» **WORK REQUIRED**: Leaving out all pictures, restate word for word the lines from the one with "This screenshot has" through the last line of the entries.

[[ TASK DATA open ]]

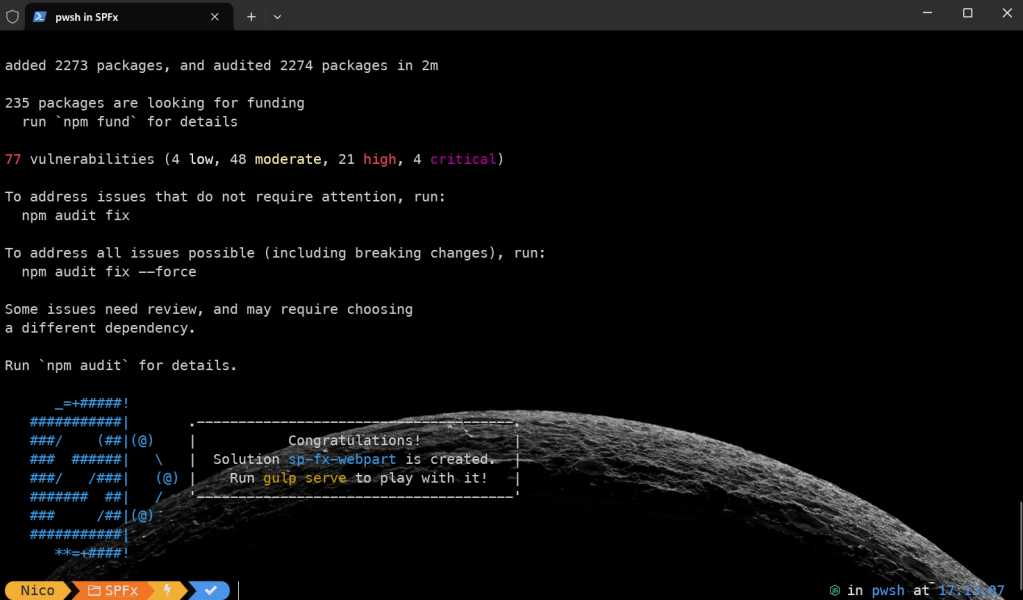Click the SPFx folder icon in prompt
The height and width of the screenshot is (600, 1023).
(94, 591)
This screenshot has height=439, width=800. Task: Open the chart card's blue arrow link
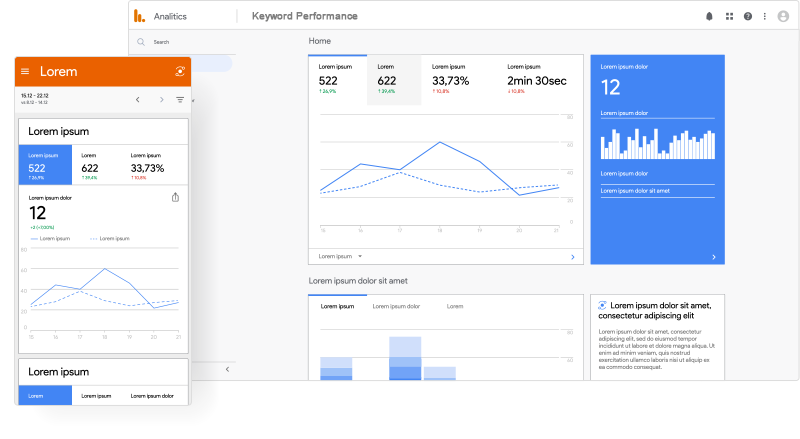[572, 257]
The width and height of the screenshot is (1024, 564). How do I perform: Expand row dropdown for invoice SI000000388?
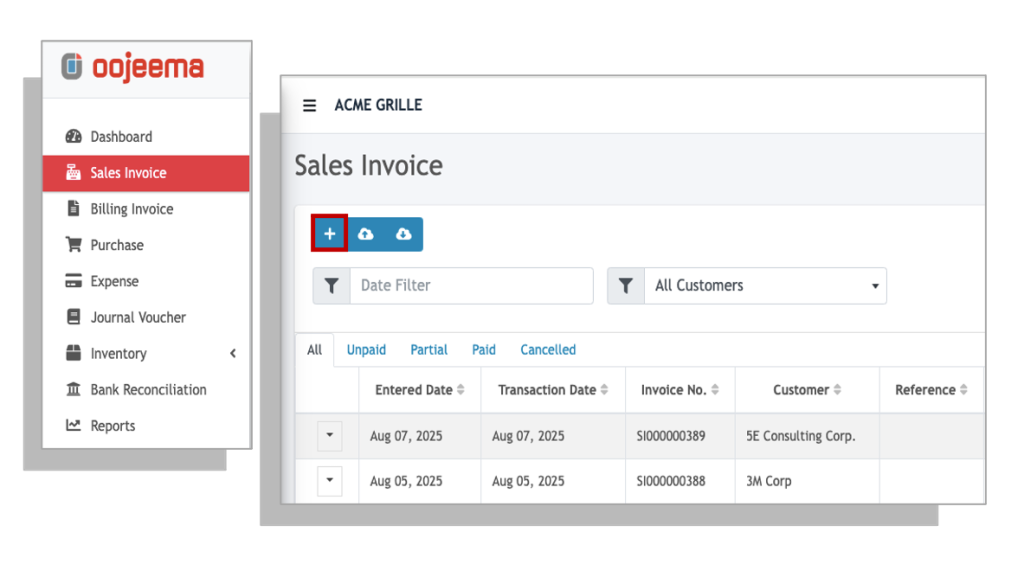tap(329, 481)
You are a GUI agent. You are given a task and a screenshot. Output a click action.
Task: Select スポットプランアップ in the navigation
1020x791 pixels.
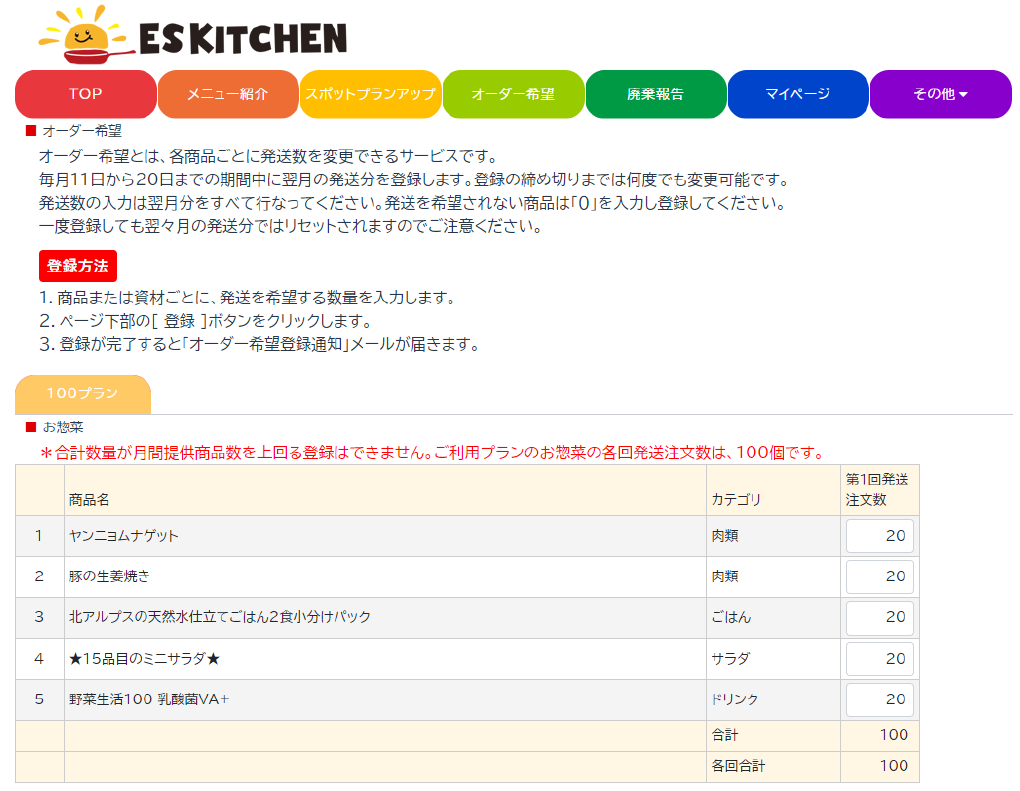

[[ TASK DATA closed ]]

» **ANSWER SECTION**:
This screenshot has height=439, width=800. Task: Open the chart card's blue arrow link
[572, 257]
The width and height of the screenshot is (1024, 564). How do I perform: Expand row dropdown for invoice SI000000388?
tap(329, 481)
You are a GUI agent. You are given a task and a screenshot. Output a click action.
Task: Select スポットプランアップ in the navigation
1020x791 pixels.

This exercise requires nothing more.